An interesting news release crossed my inbox this evening that has some very compelling implications.  Kaspersky and NVIDIA want us all to know that Kaspersky is “leveraging CUDA with NVIDIA Tesla GPUs to dramatically improve the performance of their security software solutions by 360 times when compared to a Core2 Duo.”

Think about that for a minute – 360x!  Even if they are picking the absolute best case scenario, which we are sure they are, the implications are impressive.  The ability to speed up one of the most common and important functions of software on your PC to any significant degree would be a huge win for NVIDIA’s CUDA architecture and GPU computing as whole.

Before we get too excited though, this CUDA processing today is being done only at the server level:

“Kaspersky Lab uses the NVIDIA Tesla S1070 1U GPU system to accelerate the screening of malicious programs using a unique file similarity detection technology.   When the Kaspersky anti-virus software on a computer suspects that a file may be malicious, even though it may not match any known virus signatures, the software uploads this file to the Kaspersky Lab data center.  The server software then compares the suspected file against more than 50 million known good files and programs. Using complex anti-virus and SPAM detection algorithms, Kaspersky’s server software identifies the risk level of the suspected file and informs the client computer on what kind of preventive action to take…”

▶ _Work order 1_
Condense the paragraph of the article on Kaspersky and CUDA that begins "Think about that for a minute" into a shorter version that keeps its main facts.
▶ _Work order 2_
Reproduce the article on Kaspersky and CUDA between "Think about that" and "computing as whole.", inclusive.
The rows that follow have no connection to the article on Kaspersky and CUDA.

▶ _Dataset content_
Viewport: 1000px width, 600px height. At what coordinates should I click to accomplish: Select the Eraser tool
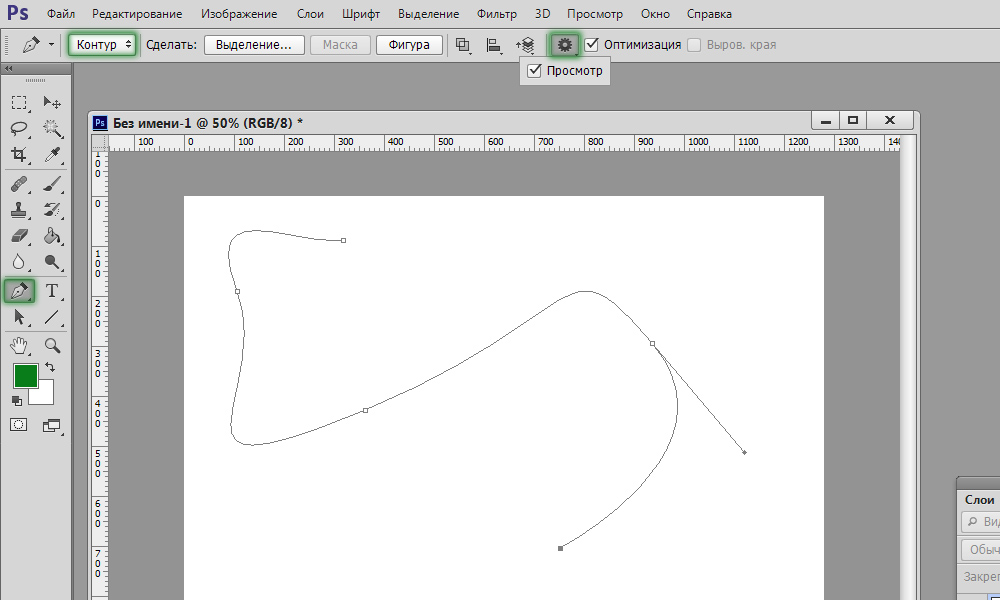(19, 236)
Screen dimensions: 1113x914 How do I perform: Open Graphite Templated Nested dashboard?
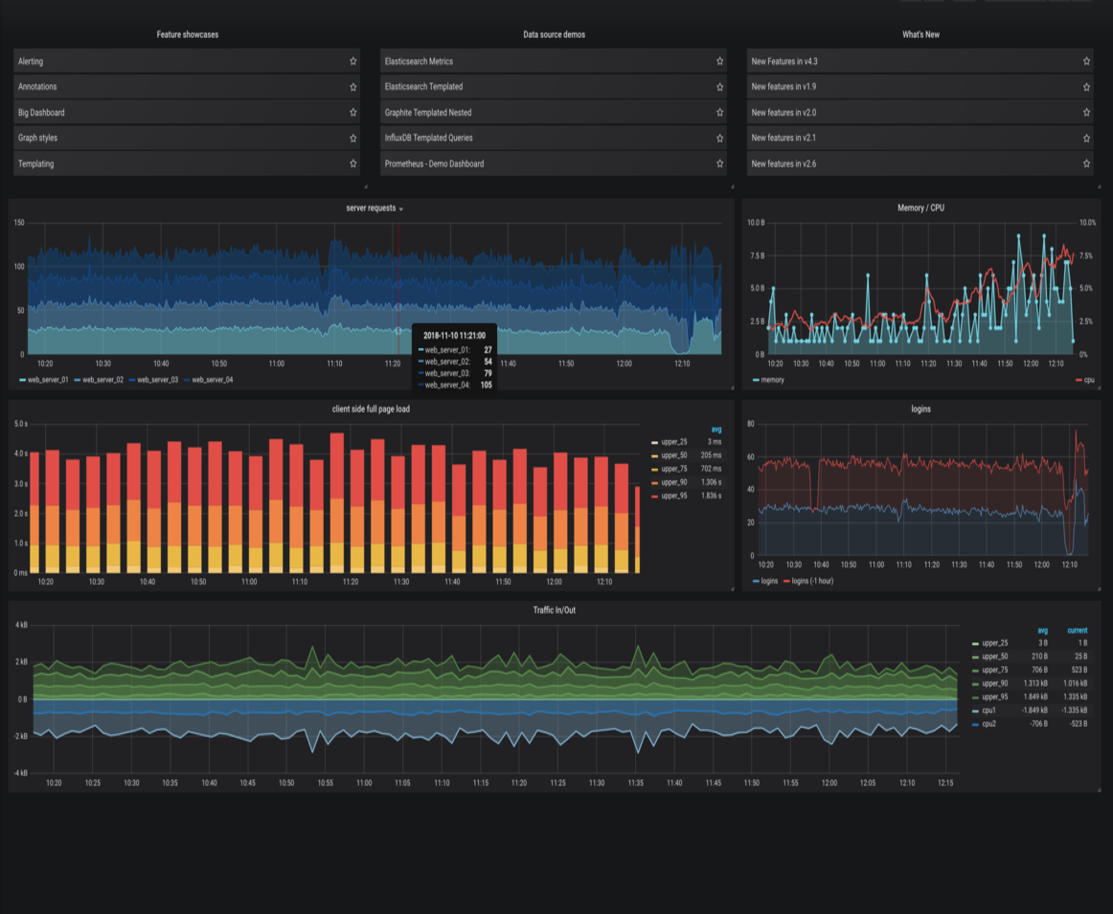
...
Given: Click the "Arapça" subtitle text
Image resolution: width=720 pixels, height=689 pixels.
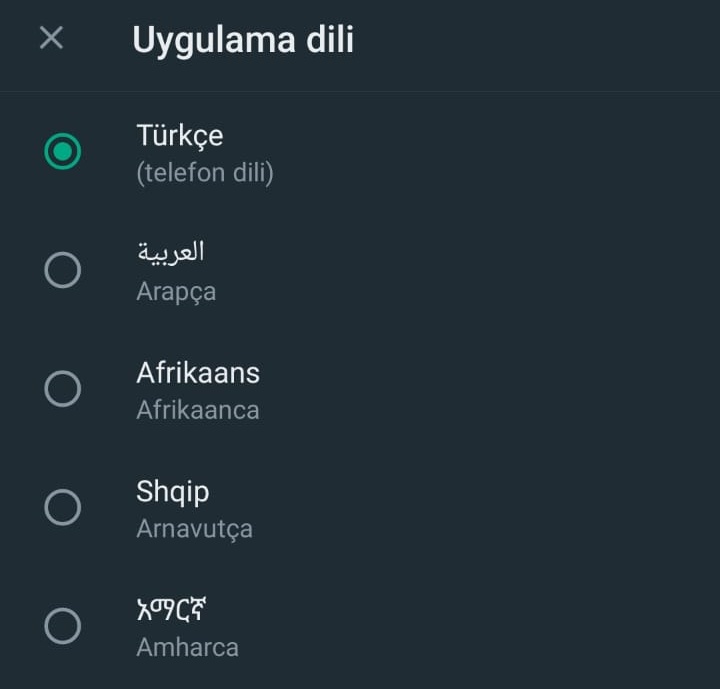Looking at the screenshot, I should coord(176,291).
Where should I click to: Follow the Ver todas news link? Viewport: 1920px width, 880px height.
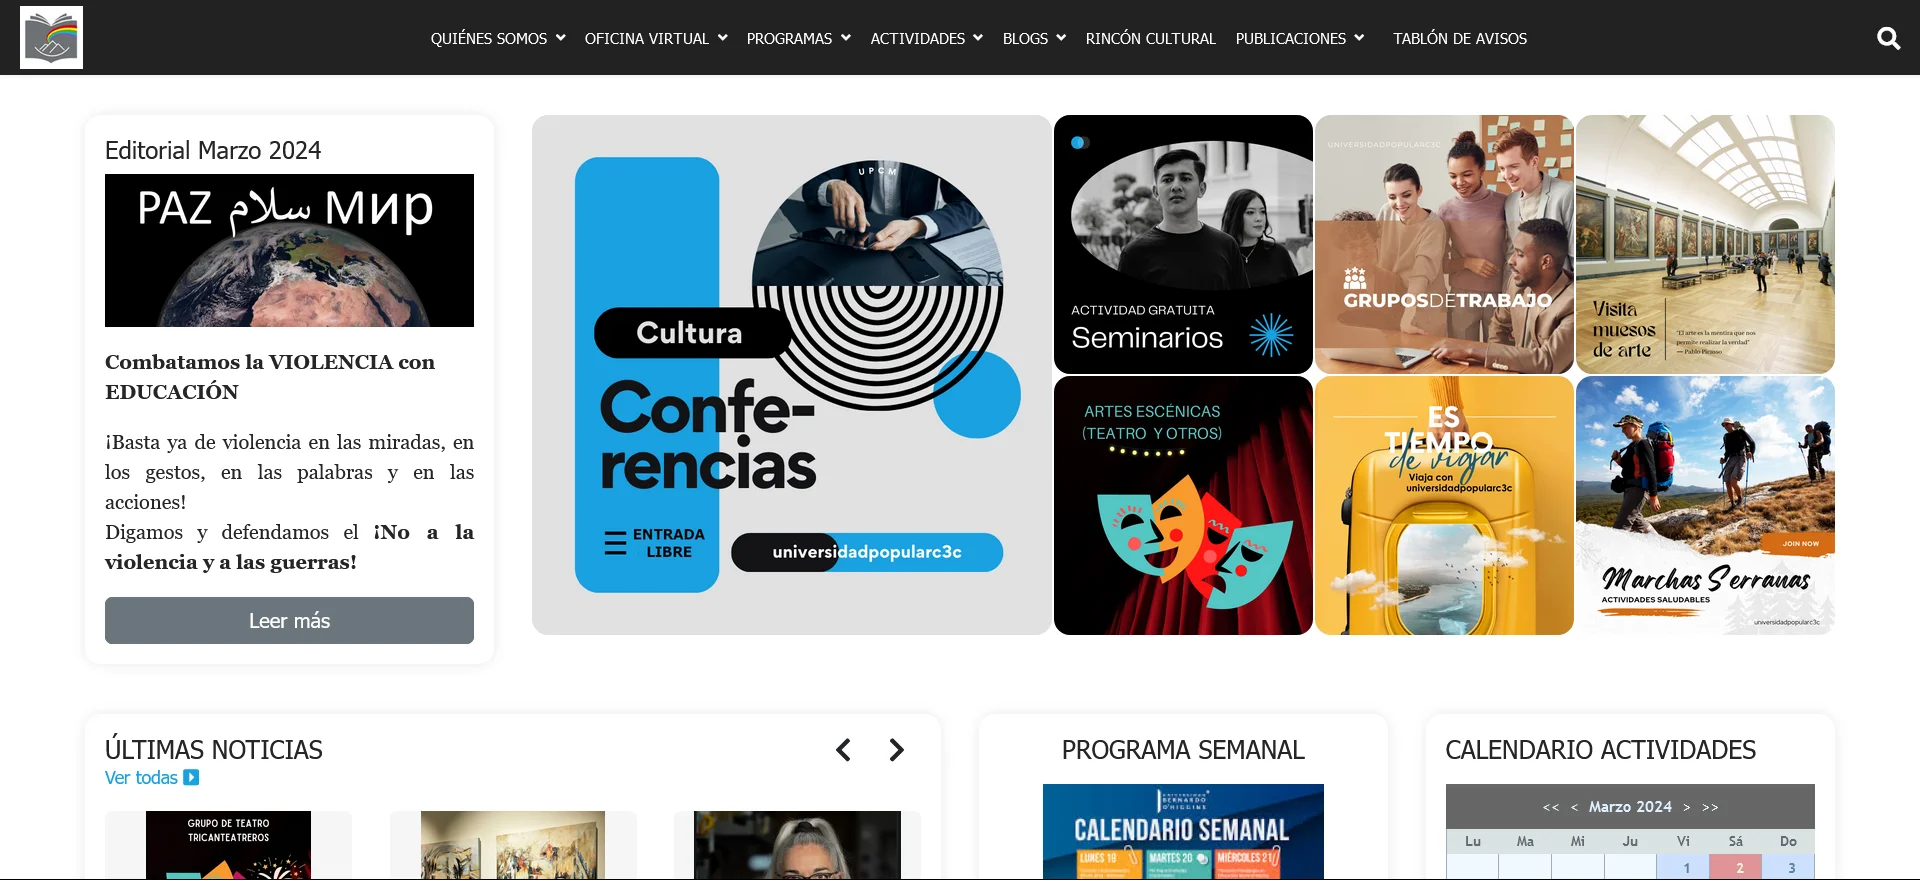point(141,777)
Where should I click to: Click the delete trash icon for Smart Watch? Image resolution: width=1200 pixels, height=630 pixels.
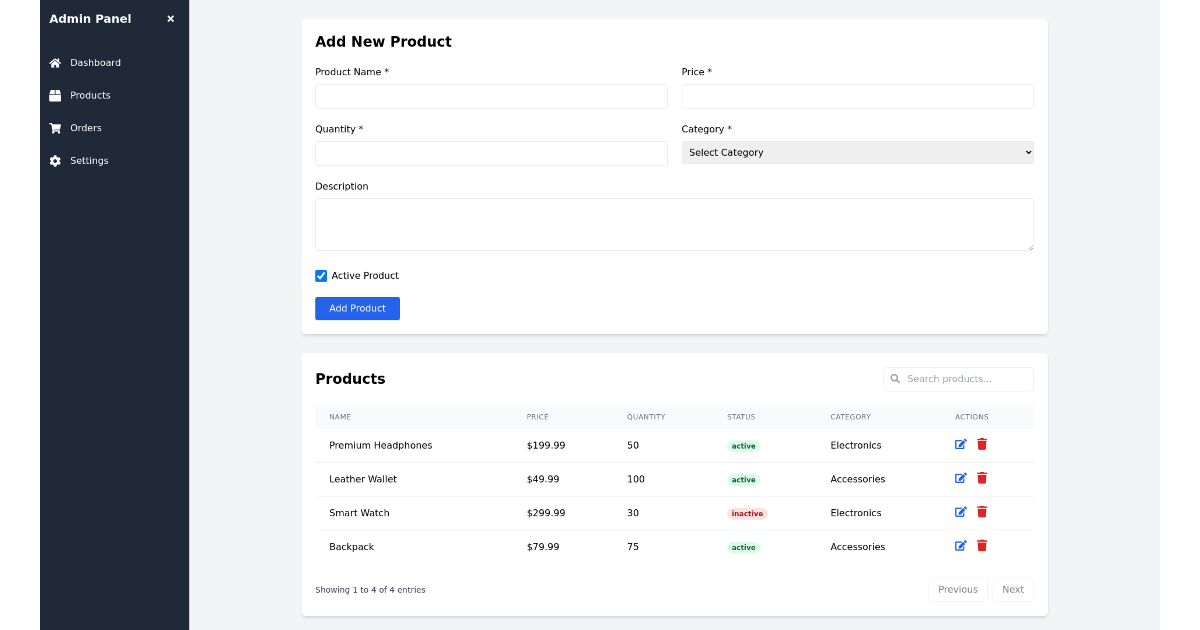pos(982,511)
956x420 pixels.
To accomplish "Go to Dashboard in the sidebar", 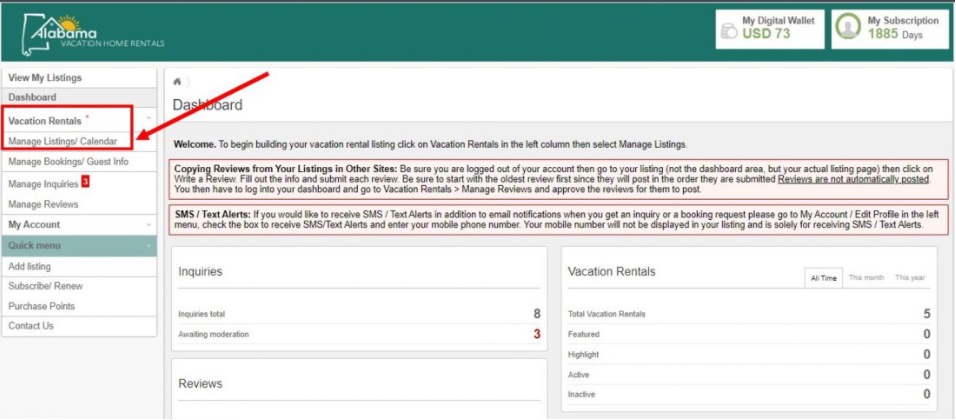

▶ _Expected answer 1_
The claimed 360x speedup is impressive even if it reflects the best case, which the writers are sure it does. A significant speedup of such a common and important PC software function would be a major win for NVIDIA's CUDA architecture and for GPU computing as a whole.

▶ _Expected answer 2_
Think about that for a minute – 360x!  Even if they are picking the absolute best case scenario, which we are sure they are, the implications are impressive.  The ability to speed up one of the most common and important functions of software on your PC to any significant degree would be a huge win for NVIDIA’s CUDA architecture and GPU computing as whole.